AI USE CASE
Prior Authorization Request Automation
Automatically compile and submit prior authorization requests, cutting approval time from days to hours.
What it is
This solution uses NLP and rule engines to extract clinical data from patient records and payer guidelines, then auto-generates and submits prior authorization requests on behalf of clinical and billing staff. Healthcare organizations typically reduce authorization turnaround time by 60–80%, cutting manual processing effort by 30–50%. Faster approvals reduce claim denials and accelerate revenue cycle cash flow, with potential annual savings of €50K–€200K for mid-size facilities. Staff can focus on exceptions and complex cases rather than routine data compilation.
Data you need
Structured and unstructured patient records (EHR/EMR), payer-specific prior authorization rules, historical authorization requests and outcomes, and clinical coding data (ICD, CPT).
Required systems
- erp
- data warehouse
Why it works
- Maintain a live, structured payer rules library updated whenever payer guidelines change.

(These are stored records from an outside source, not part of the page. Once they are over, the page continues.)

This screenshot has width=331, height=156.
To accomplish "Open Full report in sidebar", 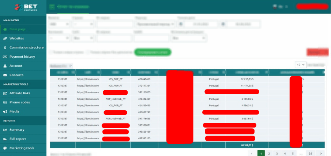I will (18, 139).
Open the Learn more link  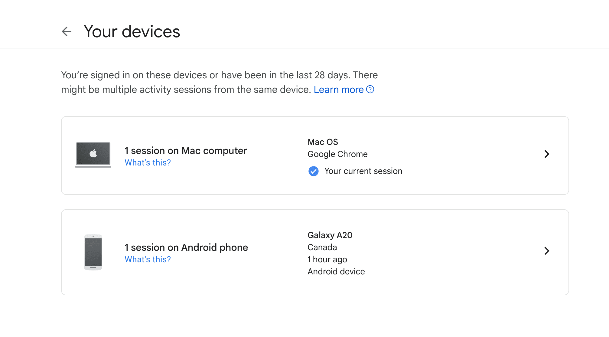[x=339, y=90]
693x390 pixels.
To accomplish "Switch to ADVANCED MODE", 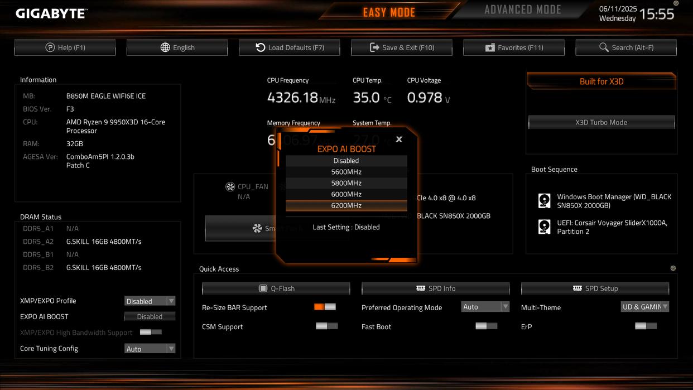I will click(523, 9).
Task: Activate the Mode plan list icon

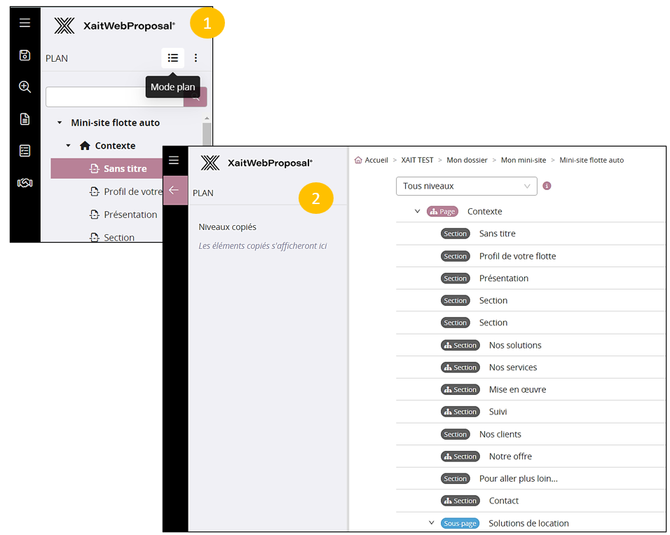Action: [172, 58]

- Secure tight EHR/EMR integration via HL7 FHIR APIs before go-live.
- Engage clinical and billing staff early to calibrate the exception escalation workflow.
- Track denial rates and approval turnaround as primary KPIs from week one.
How this goes wrong
- Payer rule databases are not kept up to date, causing submission errors and increased denials.
- EHR integration is fragmented or poorly documented, leading to incomplete data extraction.
- Clinical staff distrust automated submissions and manually re-verify every request, eliminating efficiency gains.
- Edge cases with complex clinical criteria are misclassified, creating compliance or denial risk.
When NOT to do this
Do not deploy this solution if your EHR system lacks API access or your payer mix changes frequently without a process to update rules — manual overrides will negate all time savings.